"In a coma for three months, they almost killed me and I hate them"
In October he was left on the brink of death by two boys in via Brigata Sassari in Quartu: Franco Labagnara has returned home and finds no room for forgivenessPer restare aggiornato entra nel nostro canale Whatsapp
He went down, straight to hell, but then he went back up. "Franco is strong and he will make it," his wife Desirée Puddu had always repeated, even in the hardest moments. And Franco Labagnara, the 48-year-old bartender beaten to a pulp by two boys for giving precedence last October in via Brigata Sassari, finally made it. Now he is here, still a little battered, in the bar he runs with his brother Marcello in viale Marconi where he wanted to return after three months in a coma and three in rehabilitation. "I am the one without the middle ground," he says, "I fell asleep feeling great and I woke up feeling terrible."
No memory
What they did to him, they told him. He doesn't remember "to say that I hate those who reduced me to this is an understatement.
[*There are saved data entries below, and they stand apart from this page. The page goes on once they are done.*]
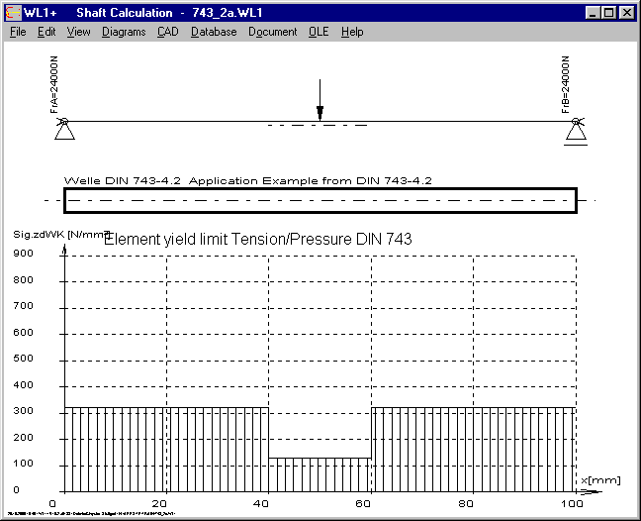Open the Database menu
641x521 pixels.
(214, 32)

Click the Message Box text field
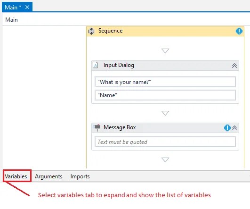tap(165, 142)
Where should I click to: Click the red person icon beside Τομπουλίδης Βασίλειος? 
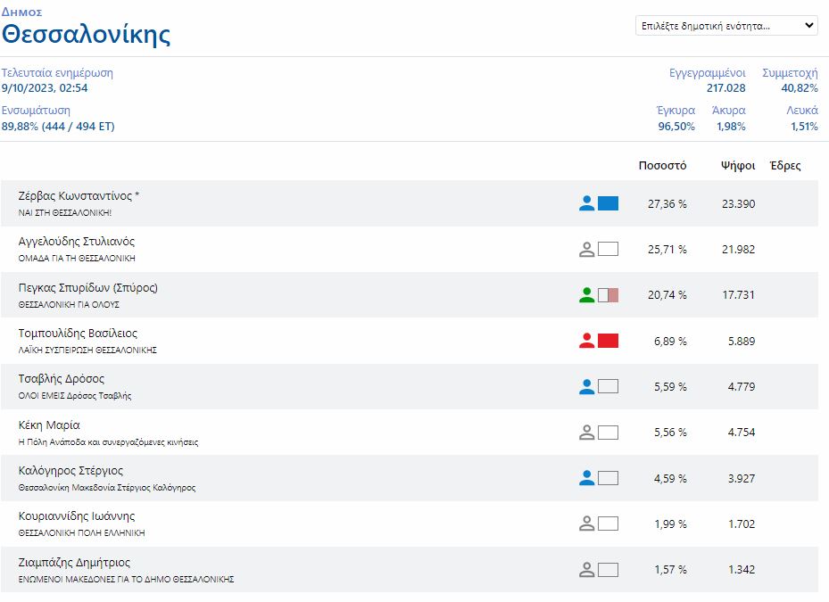(586, 341)
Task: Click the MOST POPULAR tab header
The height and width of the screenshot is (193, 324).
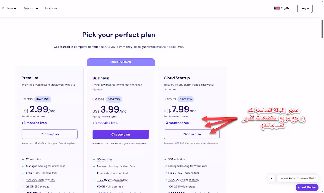Action: coord(121,62)
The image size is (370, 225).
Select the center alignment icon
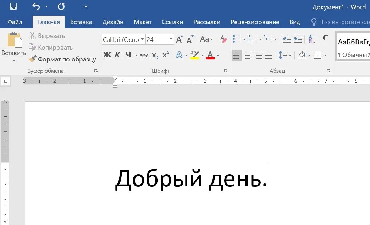247,55
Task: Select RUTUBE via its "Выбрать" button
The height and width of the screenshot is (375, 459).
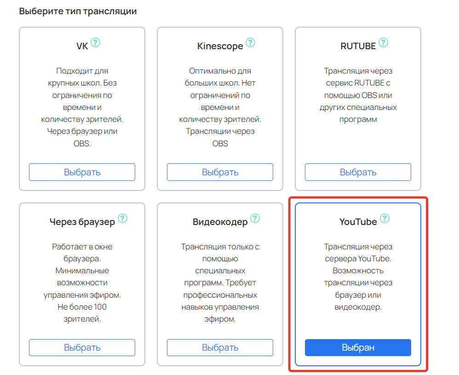Action: coord(358,172)
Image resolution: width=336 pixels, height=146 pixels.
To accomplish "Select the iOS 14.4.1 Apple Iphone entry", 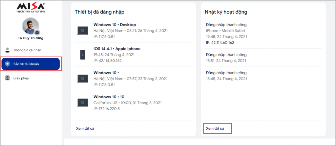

I just hope that justice is done." His voice is still shaky "I'm doing exercises every day to relearn how to speak perfectly," and a hand and a foot are still causing problems, "I still can't grip things well and put my foot on the ground well, but slowly this too will pass." After all, it's nothing compared to what he went through, to death that one day suddenly seemed to have come to take him. "After three months in a coma in the oncology unit in Cagliari," he recalls, "I was transferred to Oristano, as my wife and brother told me. I spent another month in a coma there too."
The return to life
Then he woke up. "I saw people coming and going and I didn't understand where I was. There were doctors and nurses and I wasn't at home, I wasn't in Quartu. In those moments I was still very confused." The beatings in via Brigata Sassari, the fear, the screams of his wife locked in the car will only be told to him later. "We waited," his brother Marcello intervenes, "just as the doctors had advised us. When the time came we told him everything." And so, Franco continues, "I found out and I didn't want to believe it. I was shocked, it was as if they were telling me something that had happened to others. How can you reduce a person to this state?" Those moments are no longer in his mind. The pain has erased them.
The first words
"The first memory I have in the hospital in Oristano is when I saw my wife and said "hi darling". The last, a message from October 14, about ten days before the attack, from some of my friends who had sent me a video of a lunch". Now "I struggle to sleep well. Sometimes I dream of my dad, who is no longer here, who asks me how I am. And then I dream of my friend Maurizio who comes to the bar to tell me what happened to me". The day after returning from Oristano, on April 17, "I wanted to go straight to the bar, which is my second home. And I hope to be able to go back to work soon to help my brother, who has had to do everything on his own in all these months".
Love for the wife
Franco speaks sitting at a table in his bar, surrounded by many friends who come to greet him and give him a pat on the back. Next to him is always Desirée who in this Via Crucis made of stations that seemed insurmountable has never left him. "I knew he would make it" she reiterates, "when he said "bye darling" to me I understood that the ordeal would be over. Then, everything has its time and we believe that justice will be done". In the meantime Franco is impatient, "now I hope they give me back my license to go around, anywhere".